В 1972 году, насытившись морскими приключениями, многочасовыми штормами да выворачивающими душу качками, перешёл вольнонаемным в гидрографическую службу Военно-морского флота. И был направлен техником на маяк малообитаемого острова Карагинского, что в Беринговом море, на восточном побережье Камчатки.


ОСТРОВ КАРАГИНСКИЙ.
НАЧАЛО ПИСАТЕЛЬСКОЙ ОДИССЕИ

И с 1 июня 1972 года по ноябрь 1976 года жил и работал на острове. Здесь же начал писать первые произведения, иллюстрируя их собственными рисунками. По счастливой случайности встретил настоящего художника, и, как человек увлеченный, не замедлил взять уроки рисования: «Первые уроки настоящего рисунка показал на маяке «Карагинском» профессиональный художник Виктор Горницкий, а когда переехал на побережье, меня приняли в районную художественную мастерскую. Потом самостоятельно работал оформителем, достиг некоторых успехов. Опять же потому, что рядом не находилось никого, кто рисовал бы лучше.
Должен сказать – никогда не считал себя художником. Оформитель – не художник, как тесальщик камней не ювелир. Для меня оформительская работа – и с книгой тоже – способ заработка, необходимость…»
В романе «Хорошая пристань» Горницкий выведен под именем Ильи Дорофеева.
А еще самообразовывался, читая художественную литературу и штудируя книги по истории края и России, по морскому делу и географии. Брал сметкой, постигая на практике азы писательства. Интуитивно, ощупью осваивал фабулы и сюжетные линии, завязки и кульминации, детализацию и композиционное единство произведений. Помогала фотографическая память на лица и события, на детали увиденного и услышанного. О том, как жилось и работалось Борису Агееву вдали от материка и людского водоворота, можно узнать из его произведений. Часто автобиографичных, написанных в разное время.
«Доверяю непосредственному опыту, – сказал он корреспонденту газеты «Городские известия» и писателю по совместительству Тамаре Кравец, отвечая на вопрос, много ли в его произведениях сюжетов и моментов из собственного жизненного опыта. – В некоторых случаях полагаюсь на возможности сочинительства, окутанного «облаком» воображения, но и они питаются красками и деталями лично пережитого, пропускаются сквозь решета действительности. И невозможно ведь выдумать больше, чем предоставляет сама жизнь – сюжеты, случаи и образы. Почти все мои литературные труды в этом смысле автобиографичны».
Среди произведений, освещающих его житье-бытье во времена морских плаваний и пребывания на маяке острова Карагинского – повесть «Отпуск на острове», небольшой этюд «Остановка в океане», рассказы  «Два жакана», «Кто в море не бывал»… Впечатления этого периода жизни также позже оформятся в повесть «Дело ребячье», рассказ «Мастер спорта», в первую книгу романа-одиссеи «Хорошая пристань».
Все эти произведения и книги выйдут много лет спустя после Камчатской одиссеи Бориса Петровича. А пока он на Камчатке и не только зарабатывал на хлеб насущный, но и продолжал писать.

ЗАДАЧИ ДЛЯ РЕШЕНИЯ:
a) Под каким именем Горницкий выведен в романе «Хорошая пристань», согласно отрывку о Борисе Агееве?
b) Пожалуйста, повторите дословно часть отрывка о Борисе Агееве от слов «И с 1 июня 1972» до слов «рисовал бы лучше.» включительно.

Несколько записей:
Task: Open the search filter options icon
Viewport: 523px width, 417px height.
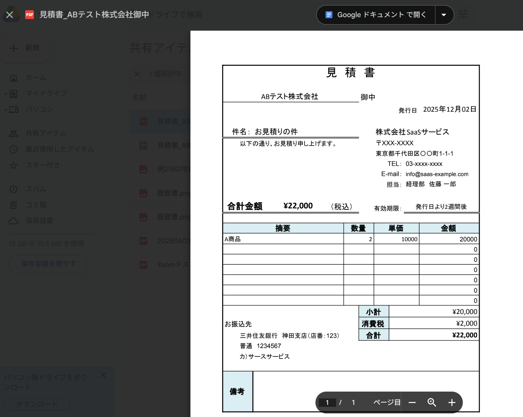Action: pyautogui.click(x=463, y=14)
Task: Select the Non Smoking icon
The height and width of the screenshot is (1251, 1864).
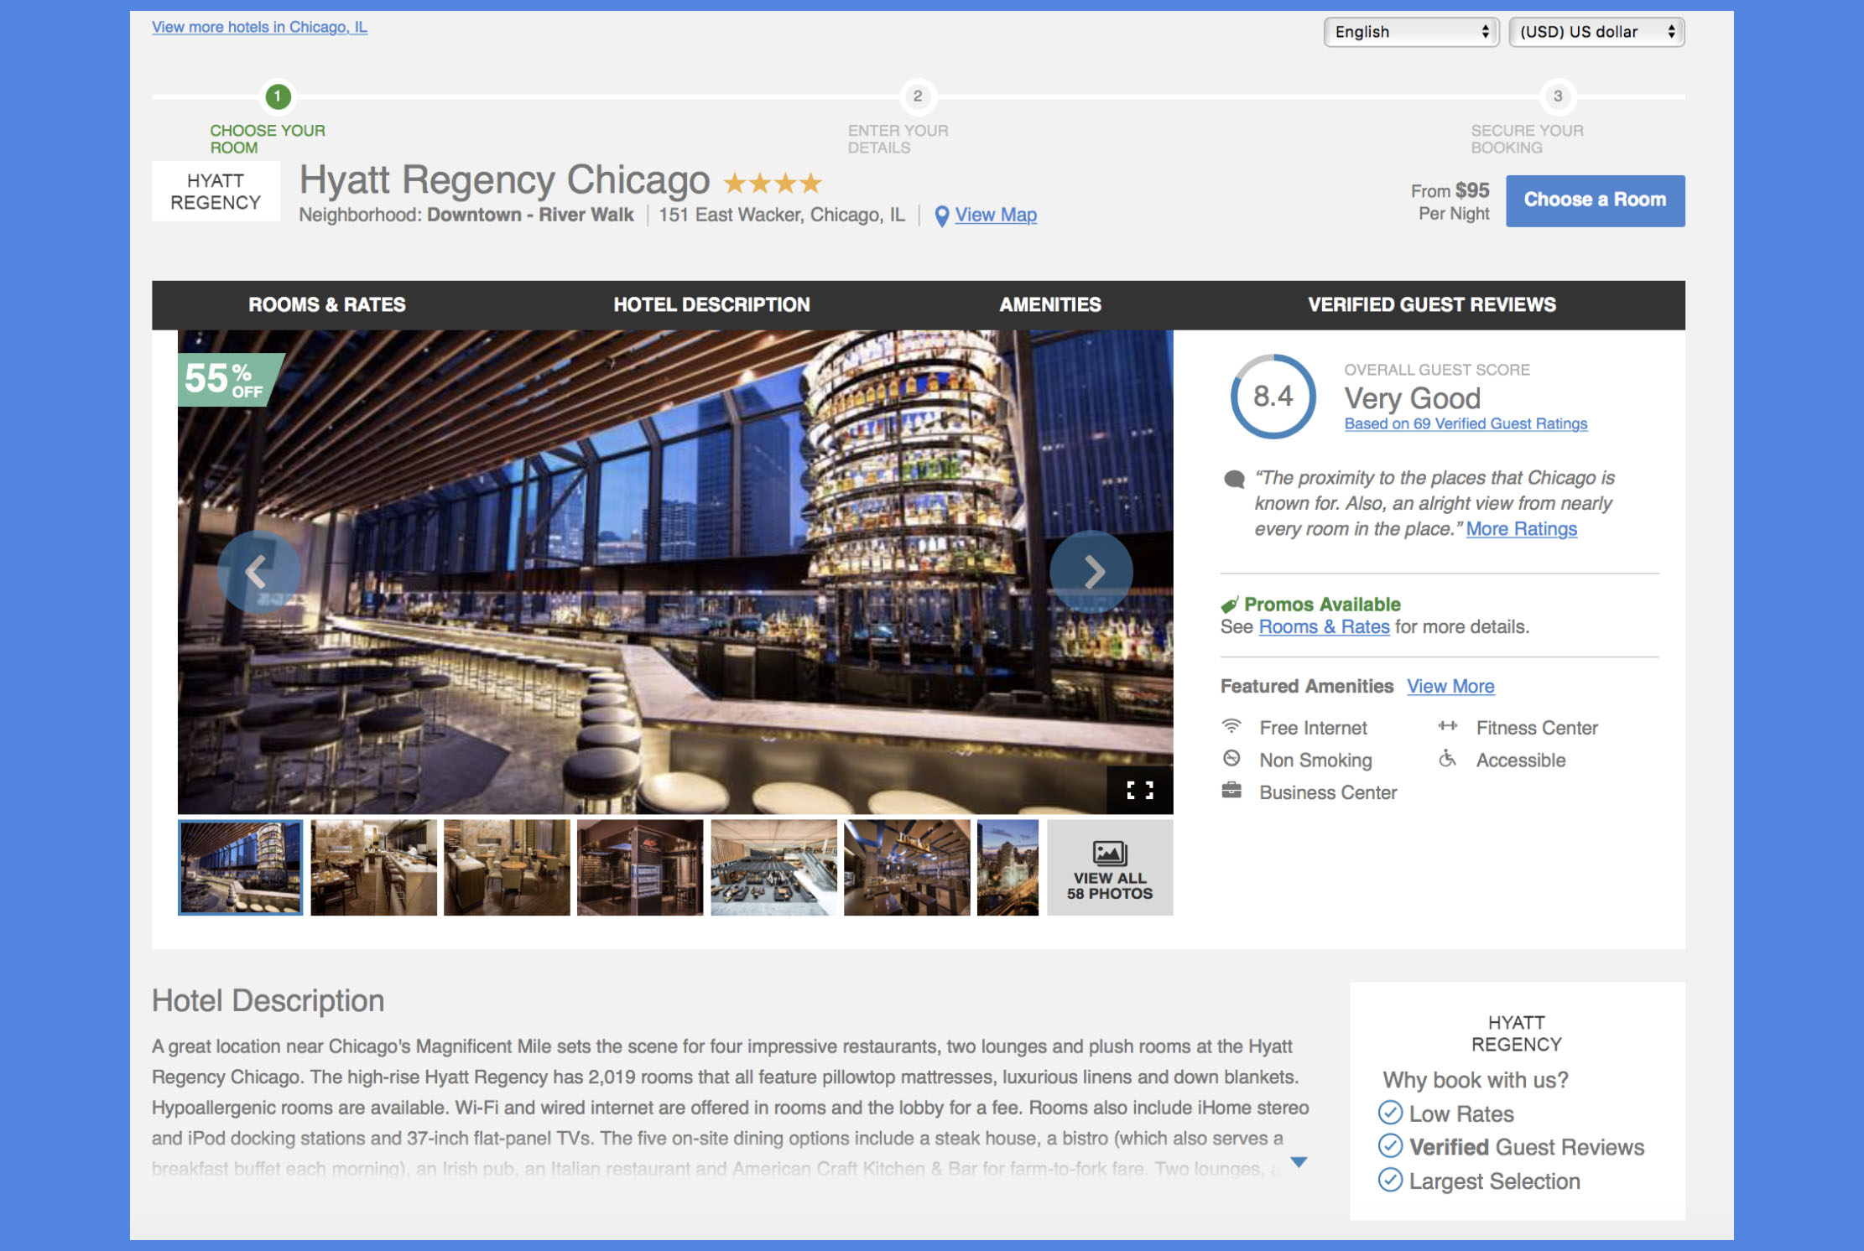Action: point(1232,759)
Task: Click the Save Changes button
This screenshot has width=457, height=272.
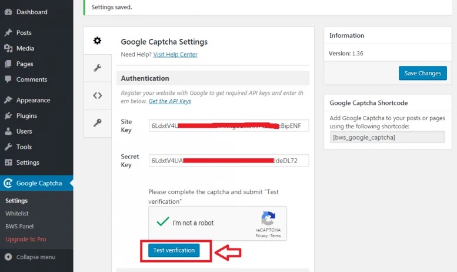Action: [x=422, y=74]
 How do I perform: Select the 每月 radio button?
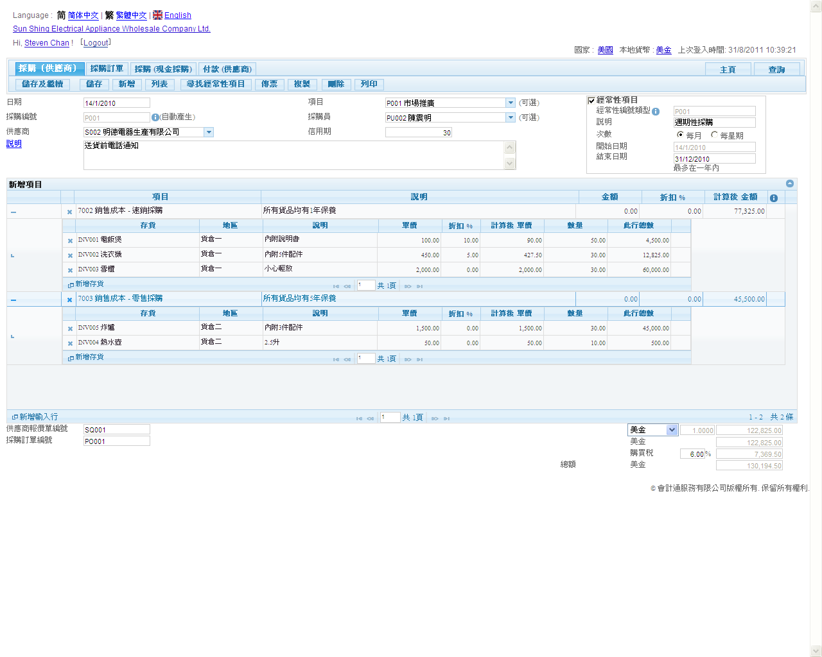click(680, 135)
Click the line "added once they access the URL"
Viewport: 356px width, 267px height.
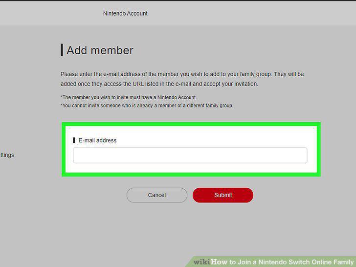pos(159,84)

ОТВЕТЫ ПО ПОРЯДКУ:
a) Под именем Ильи Дорофеева.

b)
И с 1 июня 1972 года по ноябрь 1976 года жил и работал на острове. Здесь же начал писать первые произведения, иллюстрируя их собственными рисунками. По счастливой случайности встретил настоящего художника, и, как человек увлеченный, не замедлил взять уроки рисования: «Первые уроки настоящего рисунка показал на маяке «Карагинском» профессиональный художник Виктор Горницкий, а когда переехал на побережье, меня приняли в районную художественную мастерскую. Потом самостоятельно работал оформителем, достиг некоторых успехов. Опять же потому, что рядом не находилось никого, кто рисовал бы лучше.